REQUIREMENT:
Give only the number of lines in the records that include "agent".

##### SOURCE RECORDS

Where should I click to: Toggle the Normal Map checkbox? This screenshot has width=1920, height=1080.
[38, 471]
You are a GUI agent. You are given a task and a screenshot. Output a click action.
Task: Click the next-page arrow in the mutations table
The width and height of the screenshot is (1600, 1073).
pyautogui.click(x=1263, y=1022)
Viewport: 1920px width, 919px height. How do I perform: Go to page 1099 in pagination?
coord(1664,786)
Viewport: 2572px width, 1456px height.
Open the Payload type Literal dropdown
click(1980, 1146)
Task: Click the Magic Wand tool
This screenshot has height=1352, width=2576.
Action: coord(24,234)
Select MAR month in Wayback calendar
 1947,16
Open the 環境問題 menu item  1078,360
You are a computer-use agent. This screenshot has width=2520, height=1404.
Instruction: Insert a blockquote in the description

##########

RESPONSE:
2